The revert command removes all the attached remediation policies.

python3 iam_deesc.py --profile my_prof revert

Using Docker

First build an image following the Build a Docker image instruction. Use Docker to execute every command.

docker run --rm -it -v [path to aws credential file]:/.aws/credentials -v [path to output directory]:/app/IAM-Deescalate/output iam-deesc [command]

Examples:

docker run --rm -it -v /home/ec2-user/.aws/credentials:/.aws/credentials -v /home/ec2-user/iam/IAM-Deescalate/output:/app/IAM-Deescalate/output iam-deesc --profile my_prof audit 

docker run --rm -it -v /home/ec2-user/.aws/credentials:/.aws/credentials -v /home/ec2-user/iam/IAM-Deescalate/output:/app/IAM-Deescalate/output iam-deesc --profile my_prof plan --auto

Test

BishopFox's Seth Art created a cool project called IAM Vulnerable that can quickly build 31 different AWS IAM privilege escalation scenarios. It uses Terraform to easily provision and deprovision each scenario. IAM-Deescalate used IAM Vulnerable extensively during development.

Sample Remediation Plan

Here is a sample remediation plan. In this plan, user bob is risky for privilege escalation. Two possible privilege escalation paths are identified. The first path allows bob to escalate to user it_admin, and the second path allows bob to escalate to role it_admin_role.

To remediate the first attack path, we need to prevent bob from creating an access key for it_admin. If you agree to apply this policy, set the "patch_me" field to 1.
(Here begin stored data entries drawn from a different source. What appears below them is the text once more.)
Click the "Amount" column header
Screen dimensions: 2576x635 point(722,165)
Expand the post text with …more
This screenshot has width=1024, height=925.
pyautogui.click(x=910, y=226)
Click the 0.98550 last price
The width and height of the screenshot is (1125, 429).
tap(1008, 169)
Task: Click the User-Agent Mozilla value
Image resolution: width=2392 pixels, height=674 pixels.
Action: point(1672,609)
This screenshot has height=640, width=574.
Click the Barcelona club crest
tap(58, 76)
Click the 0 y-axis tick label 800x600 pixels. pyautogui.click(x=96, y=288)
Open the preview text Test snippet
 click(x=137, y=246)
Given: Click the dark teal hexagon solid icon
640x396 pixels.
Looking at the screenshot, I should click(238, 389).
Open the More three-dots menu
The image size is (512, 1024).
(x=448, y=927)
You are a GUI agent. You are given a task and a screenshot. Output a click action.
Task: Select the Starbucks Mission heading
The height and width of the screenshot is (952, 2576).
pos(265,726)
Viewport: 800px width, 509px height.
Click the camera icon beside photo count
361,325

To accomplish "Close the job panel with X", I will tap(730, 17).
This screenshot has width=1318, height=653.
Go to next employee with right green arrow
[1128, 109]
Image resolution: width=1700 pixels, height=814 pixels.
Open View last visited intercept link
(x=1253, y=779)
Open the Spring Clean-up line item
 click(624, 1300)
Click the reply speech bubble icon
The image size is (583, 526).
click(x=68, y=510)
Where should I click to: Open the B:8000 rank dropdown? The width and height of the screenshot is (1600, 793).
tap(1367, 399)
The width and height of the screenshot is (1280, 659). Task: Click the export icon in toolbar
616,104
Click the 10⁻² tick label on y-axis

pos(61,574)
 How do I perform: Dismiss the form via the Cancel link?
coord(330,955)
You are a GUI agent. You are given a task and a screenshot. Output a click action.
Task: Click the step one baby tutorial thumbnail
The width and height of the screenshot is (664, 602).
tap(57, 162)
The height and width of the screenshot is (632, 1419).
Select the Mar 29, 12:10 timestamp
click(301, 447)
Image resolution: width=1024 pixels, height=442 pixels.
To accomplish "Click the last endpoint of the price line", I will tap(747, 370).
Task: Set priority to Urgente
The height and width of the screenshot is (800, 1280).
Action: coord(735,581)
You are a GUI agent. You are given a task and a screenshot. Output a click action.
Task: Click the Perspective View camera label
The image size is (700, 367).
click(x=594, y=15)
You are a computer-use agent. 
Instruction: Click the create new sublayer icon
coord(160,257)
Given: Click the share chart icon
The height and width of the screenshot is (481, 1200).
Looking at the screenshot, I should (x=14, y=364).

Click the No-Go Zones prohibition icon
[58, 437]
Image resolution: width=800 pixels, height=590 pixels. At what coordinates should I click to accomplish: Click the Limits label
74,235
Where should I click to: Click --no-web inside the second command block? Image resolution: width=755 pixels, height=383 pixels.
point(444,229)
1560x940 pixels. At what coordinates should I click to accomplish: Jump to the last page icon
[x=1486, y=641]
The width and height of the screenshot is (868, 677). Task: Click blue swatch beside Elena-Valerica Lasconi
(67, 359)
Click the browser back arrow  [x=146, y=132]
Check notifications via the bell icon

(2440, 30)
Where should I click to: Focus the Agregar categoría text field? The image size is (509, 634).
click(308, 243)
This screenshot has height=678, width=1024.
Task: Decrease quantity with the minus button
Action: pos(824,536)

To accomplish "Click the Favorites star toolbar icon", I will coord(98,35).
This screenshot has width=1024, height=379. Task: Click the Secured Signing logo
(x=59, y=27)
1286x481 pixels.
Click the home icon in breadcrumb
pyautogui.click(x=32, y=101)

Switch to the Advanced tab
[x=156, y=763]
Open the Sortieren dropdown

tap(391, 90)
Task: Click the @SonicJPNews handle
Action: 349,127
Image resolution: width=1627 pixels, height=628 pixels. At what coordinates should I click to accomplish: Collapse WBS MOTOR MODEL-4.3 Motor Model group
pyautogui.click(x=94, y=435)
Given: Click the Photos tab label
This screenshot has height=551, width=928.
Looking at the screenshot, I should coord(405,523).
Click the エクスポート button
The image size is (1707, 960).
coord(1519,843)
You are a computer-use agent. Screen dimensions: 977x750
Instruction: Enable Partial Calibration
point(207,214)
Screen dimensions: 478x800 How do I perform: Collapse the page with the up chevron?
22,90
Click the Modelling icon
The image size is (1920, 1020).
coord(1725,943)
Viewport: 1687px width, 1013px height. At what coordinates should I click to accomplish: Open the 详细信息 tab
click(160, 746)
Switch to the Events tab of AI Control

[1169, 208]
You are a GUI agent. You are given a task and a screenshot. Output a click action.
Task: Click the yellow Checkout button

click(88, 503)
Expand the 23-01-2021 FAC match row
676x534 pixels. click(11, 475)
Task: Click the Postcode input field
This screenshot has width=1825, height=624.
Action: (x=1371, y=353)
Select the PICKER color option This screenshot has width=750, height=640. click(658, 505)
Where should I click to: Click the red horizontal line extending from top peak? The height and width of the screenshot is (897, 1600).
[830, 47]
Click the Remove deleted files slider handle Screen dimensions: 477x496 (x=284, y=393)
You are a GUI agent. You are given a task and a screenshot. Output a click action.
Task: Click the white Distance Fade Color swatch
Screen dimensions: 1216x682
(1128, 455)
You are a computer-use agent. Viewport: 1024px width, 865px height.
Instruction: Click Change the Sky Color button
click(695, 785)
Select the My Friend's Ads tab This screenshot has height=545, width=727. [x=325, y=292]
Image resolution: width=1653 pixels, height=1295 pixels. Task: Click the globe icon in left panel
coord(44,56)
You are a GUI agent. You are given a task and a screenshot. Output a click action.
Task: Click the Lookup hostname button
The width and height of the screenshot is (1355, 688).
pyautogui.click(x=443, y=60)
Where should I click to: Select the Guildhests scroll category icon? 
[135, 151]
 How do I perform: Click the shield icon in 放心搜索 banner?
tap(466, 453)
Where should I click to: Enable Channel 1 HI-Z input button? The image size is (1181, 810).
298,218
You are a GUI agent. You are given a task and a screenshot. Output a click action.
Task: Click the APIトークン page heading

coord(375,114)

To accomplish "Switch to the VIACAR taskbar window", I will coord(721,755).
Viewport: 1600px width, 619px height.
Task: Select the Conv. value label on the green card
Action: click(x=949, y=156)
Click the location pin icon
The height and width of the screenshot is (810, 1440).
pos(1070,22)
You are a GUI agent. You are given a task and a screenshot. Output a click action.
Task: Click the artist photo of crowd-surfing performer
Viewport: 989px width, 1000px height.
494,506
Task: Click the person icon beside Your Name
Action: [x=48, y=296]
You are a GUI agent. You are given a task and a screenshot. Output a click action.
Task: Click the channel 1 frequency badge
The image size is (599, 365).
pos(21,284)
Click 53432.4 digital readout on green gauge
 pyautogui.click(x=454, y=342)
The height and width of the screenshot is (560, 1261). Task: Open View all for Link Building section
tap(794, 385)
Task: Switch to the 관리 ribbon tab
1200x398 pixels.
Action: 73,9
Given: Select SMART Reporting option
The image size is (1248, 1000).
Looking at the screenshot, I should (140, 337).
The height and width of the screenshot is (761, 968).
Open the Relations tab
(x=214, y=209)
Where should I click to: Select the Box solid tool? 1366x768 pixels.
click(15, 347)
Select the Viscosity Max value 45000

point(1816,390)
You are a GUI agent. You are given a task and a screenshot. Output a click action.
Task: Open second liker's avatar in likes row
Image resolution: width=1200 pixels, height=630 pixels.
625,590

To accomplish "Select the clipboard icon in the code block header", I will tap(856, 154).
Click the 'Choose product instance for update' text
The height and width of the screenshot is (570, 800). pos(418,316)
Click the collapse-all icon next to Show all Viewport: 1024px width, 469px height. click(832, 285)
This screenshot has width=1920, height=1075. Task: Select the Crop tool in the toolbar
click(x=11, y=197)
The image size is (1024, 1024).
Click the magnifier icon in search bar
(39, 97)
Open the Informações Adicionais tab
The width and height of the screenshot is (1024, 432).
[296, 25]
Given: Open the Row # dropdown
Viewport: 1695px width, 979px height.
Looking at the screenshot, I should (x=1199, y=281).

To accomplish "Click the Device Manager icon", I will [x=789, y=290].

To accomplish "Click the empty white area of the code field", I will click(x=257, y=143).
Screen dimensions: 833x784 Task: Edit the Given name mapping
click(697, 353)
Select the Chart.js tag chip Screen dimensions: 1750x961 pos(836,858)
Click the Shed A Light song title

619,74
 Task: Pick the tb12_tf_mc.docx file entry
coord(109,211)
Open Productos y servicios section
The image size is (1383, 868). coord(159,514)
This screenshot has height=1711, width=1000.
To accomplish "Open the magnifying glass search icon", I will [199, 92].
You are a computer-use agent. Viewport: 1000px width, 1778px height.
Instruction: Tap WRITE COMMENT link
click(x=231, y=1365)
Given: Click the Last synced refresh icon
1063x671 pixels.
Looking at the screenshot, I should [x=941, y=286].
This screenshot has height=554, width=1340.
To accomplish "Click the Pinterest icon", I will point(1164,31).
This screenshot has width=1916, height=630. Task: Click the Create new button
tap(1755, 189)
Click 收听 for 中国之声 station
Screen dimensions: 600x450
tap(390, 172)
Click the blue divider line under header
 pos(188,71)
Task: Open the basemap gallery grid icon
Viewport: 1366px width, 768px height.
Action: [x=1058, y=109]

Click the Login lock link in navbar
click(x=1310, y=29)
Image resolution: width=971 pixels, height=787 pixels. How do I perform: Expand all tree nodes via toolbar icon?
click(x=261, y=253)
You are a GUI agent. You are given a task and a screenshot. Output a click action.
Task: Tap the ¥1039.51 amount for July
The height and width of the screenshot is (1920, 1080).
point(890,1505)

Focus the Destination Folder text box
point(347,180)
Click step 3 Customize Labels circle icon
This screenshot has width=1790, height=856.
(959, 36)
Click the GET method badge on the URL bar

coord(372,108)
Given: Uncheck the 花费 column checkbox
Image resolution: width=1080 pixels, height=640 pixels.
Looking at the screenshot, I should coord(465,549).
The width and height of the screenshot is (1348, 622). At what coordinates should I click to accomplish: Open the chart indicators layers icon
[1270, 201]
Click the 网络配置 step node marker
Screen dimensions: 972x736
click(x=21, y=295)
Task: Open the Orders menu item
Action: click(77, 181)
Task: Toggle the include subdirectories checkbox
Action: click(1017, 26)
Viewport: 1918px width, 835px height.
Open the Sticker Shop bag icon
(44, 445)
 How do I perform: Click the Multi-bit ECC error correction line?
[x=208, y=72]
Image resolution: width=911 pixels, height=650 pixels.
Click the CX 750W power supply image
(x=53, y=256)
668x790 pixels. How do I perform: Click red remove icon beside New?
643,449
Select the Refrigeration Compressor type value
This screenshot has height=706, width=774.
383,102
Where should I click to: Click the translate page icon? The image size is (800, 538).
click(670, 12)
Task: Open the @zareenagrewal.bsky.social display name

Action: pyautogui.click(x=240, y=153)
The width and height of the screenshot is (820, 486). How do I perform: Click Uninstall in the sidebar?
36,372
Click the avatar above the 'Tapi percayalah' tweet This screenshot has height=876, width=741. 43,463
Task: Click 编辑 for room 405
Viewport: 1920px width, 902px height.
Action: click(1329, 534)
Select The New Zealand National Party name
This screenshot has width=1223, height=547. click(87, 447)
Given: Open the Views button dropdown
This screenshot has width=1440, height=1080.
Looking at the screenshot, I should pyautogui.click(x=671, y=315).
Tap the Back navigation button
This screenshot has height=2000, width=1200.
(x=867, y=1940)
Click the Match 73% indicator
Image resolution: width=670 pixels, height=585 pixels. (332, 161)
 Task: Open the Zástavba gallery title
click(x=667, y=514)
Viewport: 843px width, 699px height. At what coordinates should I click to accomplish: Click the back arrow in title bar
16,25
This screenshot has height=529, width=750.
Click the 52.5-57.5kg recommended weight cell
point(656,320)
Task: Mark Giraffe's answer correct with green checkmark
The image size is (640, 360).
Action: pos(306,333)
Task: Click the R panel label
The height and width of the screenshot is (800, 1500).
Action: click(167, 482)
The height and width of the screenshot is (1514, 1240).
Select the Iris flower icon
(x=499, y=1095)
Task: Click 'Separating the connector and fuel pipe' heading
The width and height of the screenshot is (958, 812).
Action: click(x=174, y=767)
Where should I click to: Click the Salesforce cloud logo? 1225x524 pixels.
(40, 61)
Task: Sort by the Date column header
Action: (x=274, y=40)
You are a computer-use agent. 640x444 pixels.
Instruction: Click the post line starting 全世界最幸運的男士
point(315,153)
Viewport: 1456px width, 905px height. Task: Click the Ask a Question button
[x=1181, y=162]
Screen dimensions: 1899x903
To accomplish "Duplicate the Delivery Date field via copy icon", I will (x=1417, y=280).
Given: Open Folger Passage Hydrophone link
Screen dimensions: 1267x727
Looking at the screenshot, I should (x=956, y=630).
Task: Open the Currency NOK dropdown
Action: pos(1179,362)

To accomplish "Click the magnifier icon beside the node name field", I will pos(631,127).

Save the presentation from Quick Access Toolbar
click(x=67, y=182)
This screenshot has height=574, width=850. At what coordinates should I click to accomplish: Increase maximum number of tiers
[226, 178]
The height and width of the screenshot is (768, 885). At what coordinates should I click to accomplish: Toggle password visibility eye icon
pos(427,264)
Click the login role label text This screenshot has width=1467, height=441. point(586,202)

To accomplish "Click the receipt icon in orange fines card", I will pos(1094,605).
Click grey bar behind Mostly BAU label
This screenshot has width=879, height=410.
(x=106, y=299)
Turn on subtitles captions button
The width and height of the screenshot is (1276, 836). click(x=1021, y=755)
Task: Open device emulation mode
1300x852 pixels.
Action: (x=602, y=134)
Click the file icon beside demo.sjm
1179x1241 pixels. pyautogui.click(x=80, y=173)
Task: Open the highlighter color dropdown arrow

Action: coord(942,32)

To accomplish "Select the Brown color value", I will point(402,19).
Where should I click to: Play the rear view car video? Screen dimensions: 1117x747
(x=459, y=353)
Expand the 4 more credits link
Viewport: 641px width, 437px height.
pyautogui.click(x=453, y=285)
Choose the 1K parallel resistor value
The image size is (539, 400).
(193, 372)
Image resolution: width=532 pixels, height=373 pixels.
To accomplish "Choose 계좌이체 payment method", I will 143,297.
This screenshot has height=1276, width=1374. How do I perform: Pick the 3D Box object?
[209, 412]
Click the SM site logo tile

There are two options to remediate the second attack path. Each option is represented as a policy, and applying one of these two policies can remediate the risk. The first policy prevents bob from passing the it_admin_role to EC2 instances. The second policy prevents bob from associating an instance profile to EC2 instances. If you agree with any of the policies, set its "patch_me" field to 1.